Verbs compose by artifact hand-off + machine-checkable exit gates: each verb returns a typed --json summary with a VERDICT/status, and the next verb asserts the prior outcome before it runs. References (pathspec / card_path / experiment-id) thread between verbs — never the data itself. Three gate-asserts are load-bearing:

# 1. Profile -> read leakage_flags from the eda result.
loom eda --dataset IngestDataset/123 --target target          # -> EdaFlow/7

# 2. Features ASSERTS eda's leakage flags and drops those columns first.
loom features --dataset IngestDataset/123 --from EdaFlow/7   # -> FeaturesFlow/9

# 3. Validate emits the VERDICT that gates promotion.
loom validate --dataset FeaturesFlow/9 --target target       # -> VERDICT: PASS

# 4. Deploy ASSERTS validate VERDICT==PASS. PLAN-only by default; --apply mutates.
loom deploy --validate ValidateFlow/12                        # PLAN only (no mutation)
loom deploy --validate ValidateFlow/12 --apply                # real action (gate must ALLOW)

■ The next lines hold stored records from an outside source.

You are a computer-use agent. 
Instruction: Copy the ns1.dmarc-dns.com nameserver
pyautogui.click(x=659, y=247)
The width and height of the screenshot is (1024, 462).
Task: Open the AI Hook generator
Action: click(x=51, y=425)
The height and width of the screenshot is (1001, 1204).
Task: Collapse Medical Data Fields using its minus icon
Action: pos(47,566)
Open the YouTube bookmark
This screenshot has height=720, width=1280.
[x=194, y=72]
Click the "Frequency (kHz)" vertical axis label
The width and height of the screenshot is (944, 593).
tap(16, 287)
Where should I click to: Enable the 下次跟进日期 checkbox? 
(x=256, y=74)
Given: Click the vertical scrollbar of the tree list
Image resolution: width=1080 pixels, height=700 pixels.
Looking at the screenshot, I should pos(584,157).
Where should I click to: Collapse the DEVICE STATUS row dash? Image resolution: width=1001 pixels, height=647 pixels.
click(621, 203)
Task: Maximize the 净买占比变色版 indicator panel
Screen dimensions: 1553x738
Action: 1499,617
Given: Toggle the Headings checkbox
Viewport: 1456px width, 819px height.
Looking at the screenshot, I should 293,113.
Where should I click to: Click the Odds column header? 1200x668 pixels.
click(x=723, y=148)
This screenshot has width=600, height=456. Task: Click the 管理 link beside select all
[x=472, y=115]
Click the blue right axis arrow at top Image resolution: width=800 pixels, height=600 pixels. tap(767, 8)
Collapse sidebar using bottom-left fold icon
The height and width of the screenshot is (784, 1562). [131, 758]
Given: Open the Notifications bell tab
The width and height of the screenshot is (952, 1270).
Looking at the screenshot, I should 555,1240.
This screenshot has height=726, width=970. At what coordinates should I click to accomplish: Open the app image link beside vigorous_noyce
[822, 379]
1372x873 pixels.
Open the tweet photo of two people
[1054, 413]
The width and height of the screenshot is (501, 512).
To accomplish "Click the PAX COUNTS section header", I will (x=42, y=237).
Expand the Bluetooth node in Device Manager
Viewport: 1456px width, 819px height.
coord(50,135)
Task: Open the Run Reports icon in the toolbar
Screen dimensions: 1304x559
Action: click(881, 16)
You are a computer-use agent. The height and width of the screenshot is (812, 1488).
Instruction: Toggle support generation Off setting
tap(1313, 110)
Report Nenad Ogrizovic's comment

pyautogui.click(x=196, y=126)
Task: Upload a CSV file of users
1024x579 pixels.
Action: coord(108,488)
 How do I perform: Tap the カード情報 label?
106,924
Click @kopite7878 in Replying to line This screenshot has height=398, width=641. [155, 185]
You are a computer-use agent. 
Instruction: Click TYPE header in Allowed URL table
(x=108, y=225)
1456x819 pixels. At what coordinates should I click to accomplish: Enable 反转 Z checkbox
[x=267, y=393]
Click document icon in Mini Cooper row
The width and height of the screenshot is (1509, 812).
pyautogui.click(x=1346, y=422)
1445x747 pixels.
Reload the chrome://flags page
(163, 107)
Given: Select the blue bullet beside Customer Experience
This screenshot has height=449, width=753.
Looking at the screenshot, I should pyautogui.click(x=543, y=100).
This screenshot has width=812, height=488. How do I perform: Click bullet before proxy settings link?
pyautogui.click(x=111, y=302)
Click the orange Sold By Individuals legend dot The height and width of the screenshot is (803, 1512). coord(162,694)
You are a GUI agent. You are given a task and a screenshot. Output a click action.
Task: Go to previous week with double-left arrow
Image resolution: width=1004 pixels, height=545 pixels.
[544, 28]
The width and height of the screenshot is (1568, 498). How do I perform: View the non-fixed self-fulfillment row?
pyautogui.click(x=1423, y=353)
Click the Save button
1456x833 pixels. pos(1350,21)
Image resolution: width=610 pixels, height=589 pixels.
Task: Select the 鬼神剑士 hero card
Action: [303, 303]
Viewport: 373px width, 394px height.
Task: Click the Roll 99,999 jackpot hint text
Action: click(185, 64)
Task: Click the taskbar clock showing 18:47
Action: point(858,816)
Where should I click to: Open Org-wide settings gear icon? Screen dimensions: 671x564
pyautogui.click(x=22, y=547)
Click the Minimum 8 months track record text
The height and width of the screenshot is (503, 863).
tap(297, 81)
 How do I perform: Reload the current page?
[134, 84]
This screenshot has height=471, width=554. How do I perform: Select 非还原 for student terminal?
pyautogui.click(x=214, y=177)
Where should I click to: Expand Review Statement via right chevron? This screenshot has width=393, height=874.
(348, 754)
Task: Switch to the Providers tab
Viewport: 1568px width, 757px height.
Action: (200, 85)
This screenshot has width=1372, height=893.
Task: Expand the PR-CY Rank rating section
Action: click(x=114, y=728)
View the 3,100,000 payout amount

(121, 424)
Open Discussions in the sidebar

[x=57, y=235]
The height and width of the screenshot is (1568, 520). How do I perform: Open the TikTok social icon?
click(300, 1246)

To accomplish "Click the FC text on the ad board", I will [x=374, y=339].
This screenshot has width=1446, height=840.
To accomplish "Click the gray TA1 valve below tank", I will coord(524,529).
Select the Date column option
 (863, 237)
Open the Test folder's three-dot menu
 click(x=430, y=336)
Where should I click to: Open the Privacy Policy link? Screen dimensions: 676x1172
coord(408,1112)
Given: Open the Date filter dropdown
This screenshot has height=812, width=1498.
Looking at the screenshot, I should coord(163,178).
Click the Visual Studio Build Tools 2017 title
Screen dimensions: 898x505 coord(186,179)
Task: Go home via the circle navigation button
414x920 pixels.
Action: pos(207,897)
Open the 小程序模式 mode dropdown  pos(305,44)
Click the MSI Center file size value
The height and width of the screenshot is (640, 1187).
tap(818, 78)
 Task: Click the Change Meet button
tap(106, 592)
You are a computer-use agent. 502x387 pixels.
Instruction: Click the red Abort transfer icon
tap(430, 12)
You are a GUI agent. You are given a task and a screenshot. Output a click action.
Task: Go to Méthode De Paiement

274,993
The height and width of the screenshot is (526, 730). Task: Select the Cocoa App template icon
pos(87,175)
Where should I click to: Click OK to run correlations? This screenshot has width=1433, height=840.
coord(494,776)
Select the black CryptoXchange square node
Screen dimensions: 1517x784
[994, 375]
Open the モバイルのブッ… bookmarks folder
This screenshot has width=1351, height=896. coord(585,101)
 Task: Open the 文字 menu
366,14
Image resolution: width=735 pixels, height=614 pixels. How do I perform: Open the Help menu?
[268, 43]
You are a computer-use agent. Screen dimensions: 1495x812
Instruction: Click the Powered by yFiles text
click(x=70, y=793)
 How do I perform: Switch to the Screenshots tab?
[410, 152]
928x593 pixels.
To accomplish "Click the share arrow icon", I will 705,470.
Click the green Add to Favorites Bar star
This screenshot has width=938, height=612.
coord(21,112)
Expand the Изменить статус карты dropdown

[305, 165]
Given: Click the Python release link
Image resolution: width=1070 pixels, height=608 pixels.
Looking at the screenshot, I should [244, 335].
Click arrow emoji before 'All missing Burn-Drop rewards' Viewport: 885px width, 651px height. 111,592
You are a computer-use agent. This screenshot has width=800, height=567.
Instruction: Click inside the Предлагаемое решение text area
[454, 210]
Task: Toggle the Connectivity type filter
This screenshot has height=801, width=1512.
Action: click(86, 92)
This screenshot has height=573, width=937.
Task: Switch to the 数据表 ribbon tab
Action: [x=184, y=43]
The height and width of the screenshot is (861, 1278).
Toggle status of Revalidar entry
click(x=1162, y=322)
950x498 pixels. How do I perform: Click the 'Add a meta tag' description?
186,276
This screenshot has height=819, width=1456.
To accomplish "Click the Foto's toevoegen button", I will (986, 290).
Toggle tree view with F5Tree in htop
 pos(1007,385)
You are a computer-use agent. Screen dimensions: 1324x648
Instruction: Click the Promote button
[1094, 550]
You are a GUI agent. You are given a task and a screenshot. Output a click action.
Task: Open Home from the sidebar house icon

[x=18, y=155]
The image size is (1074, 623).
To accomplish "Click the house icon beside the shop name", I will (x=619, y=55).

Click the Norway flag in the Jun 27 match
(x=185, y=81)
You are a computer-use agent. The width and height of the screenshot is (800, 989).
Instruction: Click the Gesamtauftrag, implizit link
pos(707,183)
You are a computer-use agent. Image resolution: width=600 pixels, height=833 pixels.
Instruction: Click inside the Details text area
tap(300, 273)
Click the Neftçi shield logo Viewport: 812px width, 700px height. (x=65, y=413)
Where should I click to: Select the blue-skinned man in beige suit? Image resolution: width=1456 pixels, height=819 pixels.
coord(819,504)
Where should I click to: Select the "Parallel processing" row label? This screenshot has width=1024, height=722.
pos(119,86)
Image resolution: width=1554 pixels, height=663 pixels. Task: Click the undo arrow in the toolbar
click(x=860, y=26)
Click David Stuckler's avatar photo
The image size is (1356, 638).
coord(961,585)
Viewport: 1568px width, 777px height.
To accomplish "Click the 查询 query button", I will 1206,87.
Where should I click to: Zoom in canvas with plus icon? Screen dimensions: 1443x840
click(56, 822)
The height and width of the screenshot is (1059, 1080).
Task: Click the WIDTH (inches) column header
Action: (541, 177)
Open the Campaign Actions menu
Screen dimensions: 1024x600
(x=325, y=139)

The pipeline verb bakes this composition into one gated run: profile → features → a bounded optimize → validate, each stage asserting the prior VERDICT (leakage blocks features; a sub-threshold validate marks the run FAIL).

Read the exit code, not just the text. Exit 1 still returns a well-formed result (e.g. a VERDICT == FAIL from validate) — that is a domain outcome to compose on, not a crash. Exit 2 is setup/bad-args (e.g. the datastore is absent): run loom doctor and the Metaflow setup, don't retry blindly.

Driving the happy path: /loom-auto

You don't have to thread the verbs by hand. Inside the agent, /loom-auto orchestrates the whole happy path for you — eda → features → optimize → validate → report — threading each artifact between steps and asserting each VERDICT before composing the next. It gates only at the expensive optimize step, and it never auto-fires deploy or collab --send. Each verb still plans, gates on cost/data, calls the interface, and narrates a lineage-grounded result.

loom                                # open the agent
loom> /loom-auto                         # eda -> features -> optimize -> validate -> report
loom> /loom-auto --dataset IngestDataset/123 --goal "predict churn"

So the irreversible promotion and any off-box send stay deliberate: /loom-auto takes you all the way to a validated, reported result, and then leaves the irreversible / external step — deploy --apply or collab --send — for you to fire explicitly. Spend is gated once, at optimize; promotion is never automatic.